== Given text ==
Rachael Elaine Harris (born January 12, 1968) is an American actress and comedian. She is known for her numerous acting roles, such as starring as Dr. Linda Martin in Lucifer, her role in the Diary of a Wimpy Kid film series, and as a guest star on numerous TV shows.

Career

Stage
Harris performed with the Los Angeles improvisational comedy troupe The Groundlings and taught for a time with The Groundlings school.

Off-Broadway, she performed in Love, Loss, and What I Wore.

Television

She debuted on television on SeaQuest DSV in 1993. After an appearance on Star Trek: Voyager in 1997, Harris went on to a recurring role in The WB's Sister, Sister. Other television credits include a stint as a correspondent for The Daily Show's 2002–2003 season, as well as guest roles on The Sarah Silverman Program, Reno 911!, The West Wing, The Good Guys, Friends, The Office, Curb Your Enthusiasm, Monk, CSI: Crime Scene Investigation, and Desperate Housewives in November 2008. Harris played the supporting role of Kevyn Shecket, Kirstie Alley's personal makeup artist, on the Showtime series Fat Actress in 2005–2009. She also appeared in Suits as Sheila Sazs, Louis Litt's on-and-off again love interest, and played Cooper in the ABC sitcom Notes from the Underbelly.

== Data provided ==

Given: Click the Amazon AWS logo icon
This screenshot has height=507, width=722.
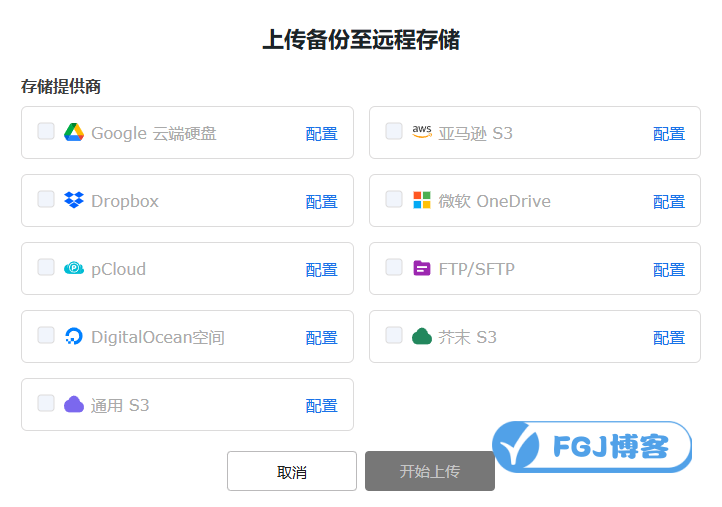Looking at the screenshot, I should (422, 132).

== Parts of the exercise ==
1. Duplicate the part of the Rachael Harris biography starting at "Rachael Elaine Harris" and ending at "What I Wore.".
2. According to the Rachael Harris biography, what character did Harris play on the Showtime series Fat Actress?
3. Take the Rachael Harris biography further from the point where it stops.
The material after the Rachael Harris biography is separate from it.

== Answers to the exercises ==
1.
Rachael Elaine Harris (born January 12, 1968) is an American actress and comedian. She is known for her numerous acting roles, such as starring as Dr. Linda Martin in Lucifer, her role in the Diary of a Wimpy Kid film series, and as a guest star on numerous TV shows.

Career

Stage
Harris performed with the Los Angeles improvisational comedy troupe The Groundlings and taught for a time with The Groundlings school.

Off-Broadway, she performed in Love, Loss, and What I Wore.

2. Kevyn Shecket, Kirstie Alley's personal makeup artist.

3.
Harris hosted Smoking Gun TV in 2004, and has made multiple appearances on such VH1 documentaries as I Love the '80s, I Love the '90s, and Best Week Ever. On ABC's Cougar Town, she played Shanna, a woman that the network describes as being the "nemesis" of Jules. Also on ABC, she made a guest appearance in the Modern Family episode "Caught in the Act" as Amelia, a restaurateur and mother to a playmate of Lily Pritchett.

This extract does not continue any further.